ENTRIES:
--- --- ---
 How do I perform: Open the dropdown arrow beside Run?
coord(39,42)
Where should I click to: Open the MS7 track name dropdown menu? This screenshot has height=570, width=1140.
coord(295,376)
--- --- ---
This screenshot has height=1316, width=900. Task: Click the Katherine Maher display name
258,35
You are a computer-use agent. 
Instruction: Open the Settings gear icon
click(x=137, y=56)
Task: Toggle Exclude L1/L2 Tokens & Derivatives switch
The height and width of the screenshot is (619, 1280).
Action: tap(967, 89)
--- --- ---
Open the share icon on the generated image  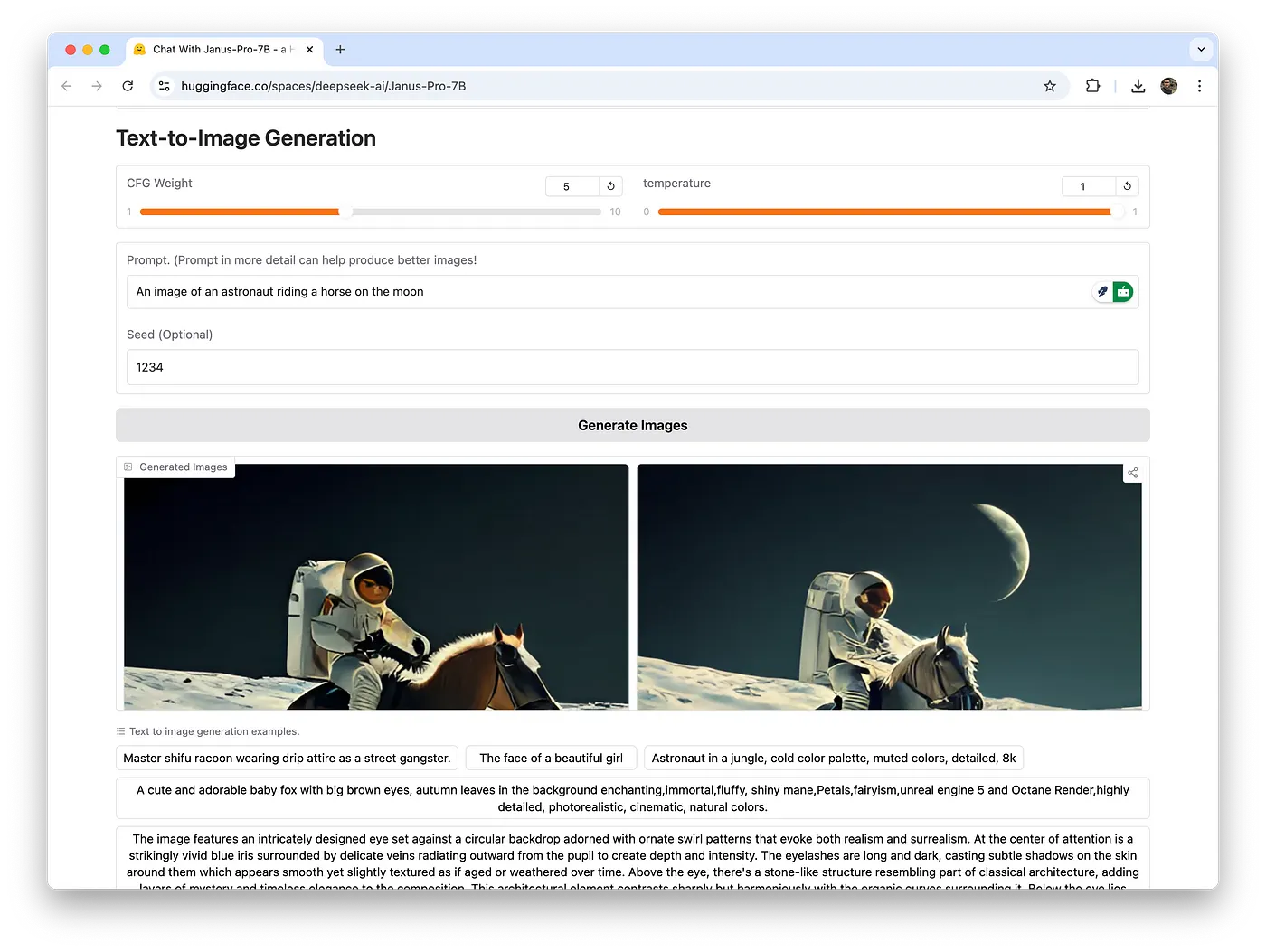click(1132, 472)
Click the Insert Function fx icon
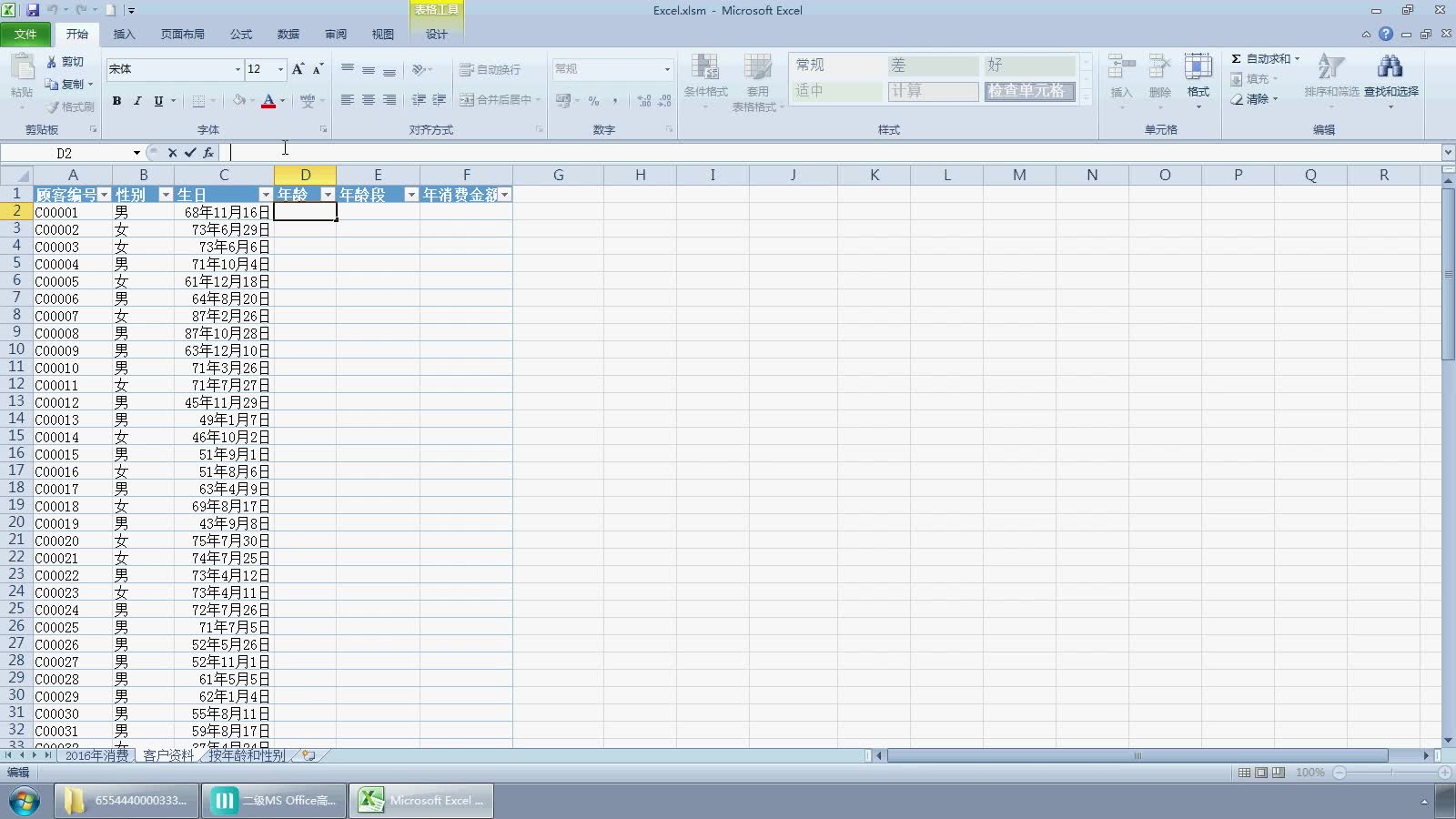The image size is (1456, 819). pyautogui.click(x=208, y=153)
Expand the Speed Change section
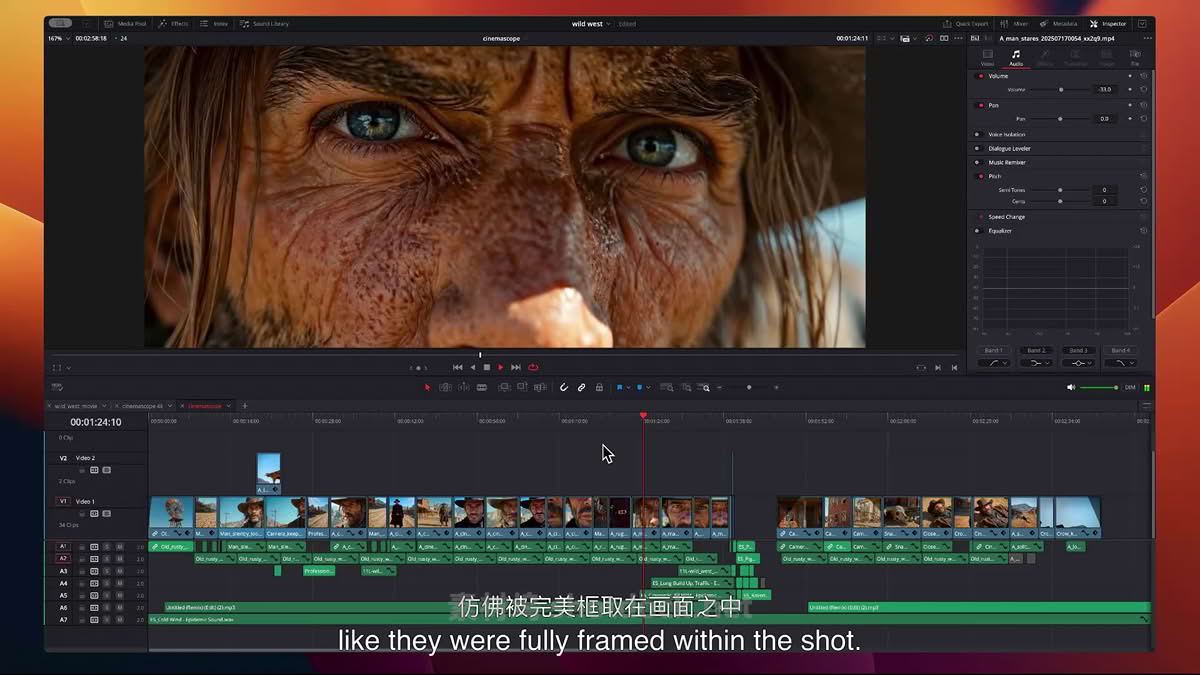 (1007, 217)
--- --- ---
TO BE DONE:
Update the lines from the one containing "Task: Toggle Exclude" down to the one containing "Action: tap(967, 89)" by replacing "switch" with "toggle". Give only those lines, with nothing else changed.

RESPONSE:
Task: Toggle Exclude L1/L2 Tokens & Derivatives toggle
The height and width of the screenshot is (619, 1280).
Action: tap(967, 89)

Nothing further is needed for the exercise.